ATHENS/ROME (Reuters) - Greece and Italy denied on Friday a report that said they had agreed with the United States to resettle some migrants from Latin America on their territory in an effort to discourage them from travelling to the U.S. border with Mexico.

CBS News reported on Thursday that the scheme would involve Greece and Italy welcoming a small number of migrants processed at migration offices that the U.S. administration set up last year in four Latin America countries to screen people who hope to reach the United States.

"The CBS report is untrue. There is neither an agreement nor a request from the U.S. to resettle legal immigrants in Greece," Greek Migration Minister Dimitris Kairidis wrote on X on Friday.

A source at Italian Prime Minister Giorgia Meloni's office called the U.S. network's story "completely misleading" but also confirmed that Italy and the U.S. were in the early stages of discussing a very small-scale migrant exchange programme.
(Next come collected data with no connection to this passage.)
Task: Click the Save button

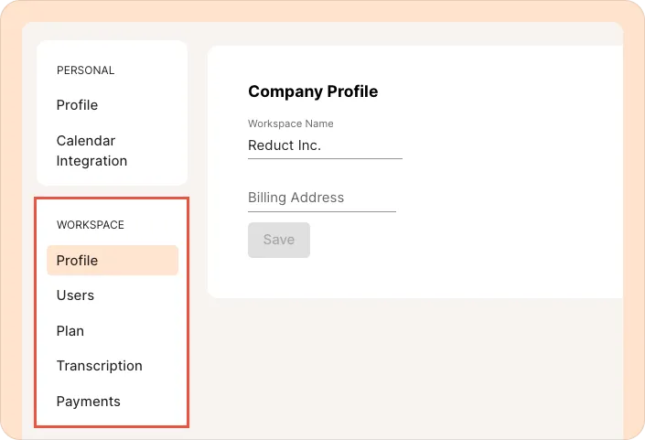Action: [x=279, y=240]
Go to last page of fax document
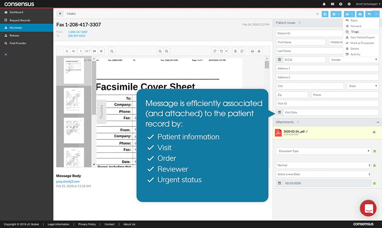The image size is (382, 228). click(101, 51)
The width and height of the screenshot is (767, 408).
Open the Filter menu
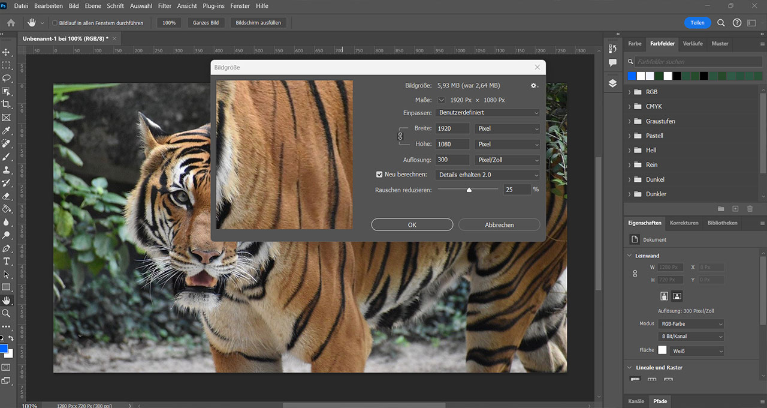click(164, 6)

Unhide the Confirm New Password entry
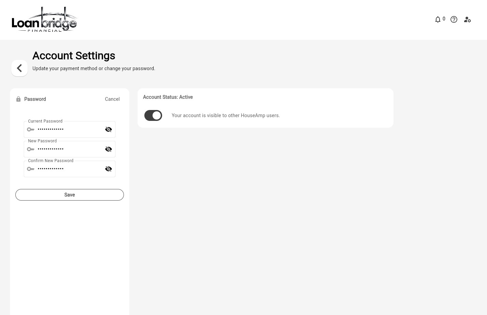(109, 169)
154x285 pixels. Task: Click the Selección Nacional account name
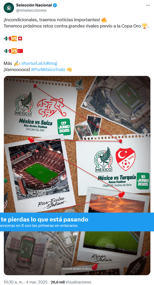click(34, 5)
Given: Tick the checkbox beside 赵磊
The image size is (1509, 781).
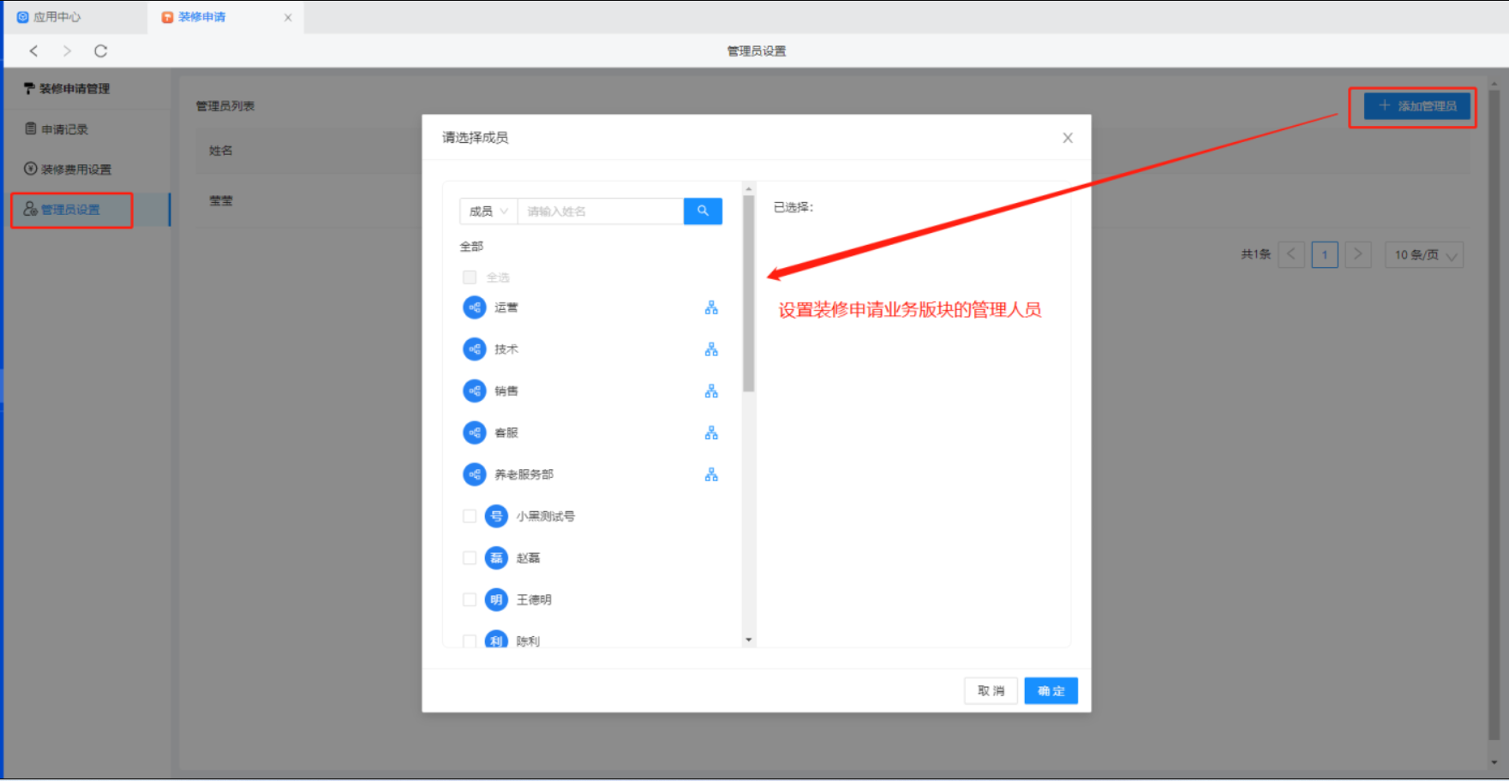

The U.S. would take some migrants from Libya while "some European Mediterranean states would host a few dozen" asylum seekers from Latin America, the source said, adding Italy would be expected to take "around 20" Venezuelans of Italian origin.

A separate source at the interior ministry said: "Italy would never agree to relocate hundreds of people on its territory given the already very considerable efforts it is making in terms of welcoming migrants."

Greece and Italy routinely complain that they are the European countries most exposed to Mediterranean sea arrivals. The arrivals peaked in 2015, in the wake of the civil war in Syria, but have since fallen significantly.

Both countries are run by conservative governments that have taken a hard line on immigration. Italy has clinched a deal with Albania to build processing centres for migrants that it will send back across the Adriatic Sea to its Balkan neighbour.

That accord has similarities with Britain's plan to send asylum seekers to Rwanda in East Africa as a deterrent to further migrant journeys in small boats across the Channel from France organised by human traffickers.